Optionally, the calculation sequence may specifically include: the method comprises the following steps of performing out-of-order calculation, forward order calculation or backward order calculation, wherein the out-of-order calculation means that the first calculation instruction and the second calculation instruction do not have the corresponding order requirement, the forward order calculation means executes the first calculation instruction first and then executes the second calculation instruction, and the backward order calculation means executes the second calculation instruction first and then executes the first calculation instruction.
The specific implementation manner of the above-mentioned arithmetic device determining the calculation order according to the first calculation instruction and the second calculation instruction may be that the arithmetic device identifies whether the output data of the first calculation instruction is the same as the input data of the second calculation instruction, if so, the calculation order is determined to be the forward calculation, otherwise, the arithmetic device identifies whether the input data of the first calculation instruction is the same as the output data of the second calculation instruction, if so, the calculation order is determined to be the reverse calculation, the arithmetic device identifies whether the input data of the first calculation instruction is associated with the output data of the second calculation instruction, if not, the calculation order is determined to be the out-of-order calculation.
Specifically, for example, F ═ a × B + C, the first calculation instruction is a matrix multiplication instruction, the second calculation instruction is a matrix addition instruction, and the matrix addition instruction of the second calculation instruction requires the result applied to the first calculation instruction, that is, the output data, and therefore the calculation order is determined to be a positive order calculation. In another example, if the first operation instruction is a matrix multiplication instruction and the second operation instruction is a transformation, such as transposition or conjugation, the first operation instruction uses the output of the second operation instruction, and thus the operation sequence is a reverse order. And if no corresponding correlation exists, namely the output data of the first calculation instruction is different from the input data of the second calculation instruction, and the input data of the first calculation instruction is also different from the input data of the second calculation instruction, determining that the correlation does not exist.

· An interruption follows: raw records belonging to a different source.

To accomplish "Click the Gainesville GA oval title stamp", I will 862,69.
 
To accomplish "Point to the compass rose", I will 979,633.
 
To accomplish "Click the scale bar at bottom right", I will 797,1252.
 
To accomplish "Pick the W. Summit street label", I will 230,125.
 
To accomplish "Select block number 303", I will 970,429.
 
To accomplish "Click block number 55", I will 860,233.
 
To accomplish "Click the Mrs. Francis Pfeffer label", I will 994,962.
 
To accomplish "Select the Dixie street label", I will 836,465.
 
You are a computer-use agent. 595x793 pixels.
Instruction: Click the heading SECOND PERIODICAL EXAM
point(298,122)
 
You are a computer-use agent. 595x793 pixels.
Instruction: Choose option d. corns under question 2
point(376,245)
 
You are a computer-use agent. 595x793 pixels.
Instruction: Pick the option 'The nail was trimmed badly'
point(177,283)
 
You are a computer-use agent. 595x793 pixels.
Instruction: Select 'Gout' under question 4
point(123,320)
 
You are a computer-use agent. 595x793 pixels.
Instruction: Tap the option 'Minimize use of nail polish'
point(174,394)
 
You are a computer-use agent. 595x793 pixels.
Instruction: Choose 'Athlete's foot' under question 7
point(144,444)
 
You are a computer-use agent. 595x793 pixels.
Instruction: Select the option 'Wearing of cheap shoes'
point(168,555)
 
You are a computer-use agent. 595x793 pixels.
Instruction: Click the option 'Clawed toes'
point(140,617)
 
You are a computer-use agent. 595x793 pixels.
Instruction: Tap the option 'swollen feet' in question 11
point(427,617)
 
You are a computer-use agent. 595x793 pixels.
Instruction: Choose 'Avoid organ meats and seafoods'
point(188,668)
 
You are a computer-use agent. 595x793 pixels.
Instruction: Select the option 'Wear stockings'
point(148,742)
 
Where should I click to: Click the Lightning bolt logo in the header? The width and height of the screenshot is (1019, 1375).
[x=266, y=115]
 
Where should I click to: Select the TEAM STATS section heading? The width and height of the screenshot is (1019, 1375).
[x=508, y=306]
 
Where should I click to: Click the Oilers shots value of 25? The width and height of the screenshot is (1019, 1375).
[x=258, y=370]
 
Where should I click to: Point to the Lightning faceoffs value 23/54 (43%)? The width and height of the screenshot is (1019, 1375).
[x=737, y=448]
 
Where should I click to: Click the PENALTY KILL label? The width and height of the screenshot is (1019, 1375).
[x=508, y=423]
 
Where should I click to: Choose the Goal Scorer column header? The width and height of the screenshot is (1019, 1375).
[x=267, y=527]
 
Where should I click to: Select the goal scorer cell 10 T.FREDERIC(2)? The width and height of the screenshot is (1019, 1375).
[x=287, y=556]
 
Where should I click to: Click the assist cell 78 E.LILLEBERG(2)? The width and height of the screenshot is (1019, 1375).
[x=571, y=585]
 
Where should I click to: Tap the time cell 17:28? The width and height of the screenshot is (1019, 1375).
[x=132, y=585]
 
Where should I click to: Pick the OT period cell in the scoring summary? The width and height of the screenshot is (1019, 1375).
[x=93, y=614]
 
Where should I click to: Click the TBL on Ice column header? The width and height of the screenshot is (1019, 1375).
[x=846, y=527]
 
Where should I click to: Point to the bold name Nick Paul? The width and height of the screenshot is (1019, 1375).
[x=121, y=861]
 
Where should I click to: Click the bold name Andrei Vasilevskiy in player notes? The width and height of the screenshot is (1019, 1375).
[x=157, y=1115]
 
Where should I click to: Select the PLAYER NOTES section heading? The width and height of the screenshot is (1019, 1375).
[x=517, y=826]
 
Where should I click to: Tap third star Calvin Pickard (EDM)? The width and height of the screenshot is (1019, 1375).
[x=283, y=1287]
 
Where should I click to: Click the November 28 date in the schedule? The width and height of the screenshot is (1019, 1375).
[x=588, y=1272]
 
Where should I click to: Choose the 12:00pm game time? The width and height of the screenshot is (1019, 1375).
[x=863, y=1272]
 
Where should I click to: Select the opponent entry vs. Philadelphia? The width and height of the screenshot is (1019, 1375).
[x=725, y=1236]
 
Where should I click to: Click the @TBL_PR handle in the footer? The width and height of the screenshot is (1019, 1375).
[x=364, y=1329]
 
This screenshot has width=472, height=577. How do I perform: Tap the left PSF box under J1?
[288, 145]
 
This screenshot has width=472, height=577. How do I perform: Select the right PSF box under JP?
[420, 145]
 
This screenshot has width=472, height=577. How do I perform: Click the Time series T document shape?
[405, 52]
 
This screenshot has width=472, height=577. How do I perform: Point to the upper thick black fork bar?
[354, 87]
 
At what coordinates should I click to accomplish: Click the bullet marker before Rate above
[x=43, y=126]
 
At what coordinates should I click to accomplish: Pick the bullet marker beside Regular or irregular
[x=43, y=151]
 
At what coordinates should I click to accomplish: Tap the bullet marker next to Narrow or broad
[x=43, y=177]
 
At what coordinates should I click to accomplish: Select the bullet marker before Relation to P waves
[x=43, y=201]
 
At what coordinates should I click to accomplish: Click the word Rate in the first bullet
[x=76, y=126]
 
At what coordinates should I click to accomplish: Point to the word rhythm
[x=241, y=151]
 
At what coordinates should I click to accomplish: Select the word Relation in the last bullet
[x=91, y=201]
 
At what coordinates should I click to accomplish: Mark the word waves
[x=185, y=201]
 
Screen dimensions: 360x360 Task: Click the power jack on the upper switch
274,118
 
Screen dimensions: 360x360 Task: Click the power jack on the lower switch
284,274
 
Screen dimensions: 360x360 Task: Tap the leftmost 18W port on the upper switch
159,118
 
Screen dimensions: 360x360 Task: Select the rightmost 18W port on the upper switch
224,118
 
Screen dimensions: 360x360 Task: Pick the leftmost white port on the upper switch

The vector instruction provided by the invention is expanded, the function of the instruction is strengthened, and one instruction replaces a plurality of original instructions. Therefore, the number of instructions required by complex vector and matrix operation is reduced, and the use of vector instructions is simplified; compared with a plurality of instructions, the method does not need to store intermediate results, saves storage space, and avoids additional reading and writing expenses.
If the first calculation instruction is a vector instruction, for an input vector or matrix in the vector instruction, the instruction adds a function of scaling the input vector or matrix, i.e. adds an operand representing a scaling coefficient in the operation domain, and when the vector is read in, the vector is firstly scaled according to the scaling coefficient (i.e. the second calculation instruction is a scaling instruction). If there are operations in a vector instruction that multiply multiple input vectors or matrices, the scaling coefficients corresponding to these input vectors or matrices may be combined into one.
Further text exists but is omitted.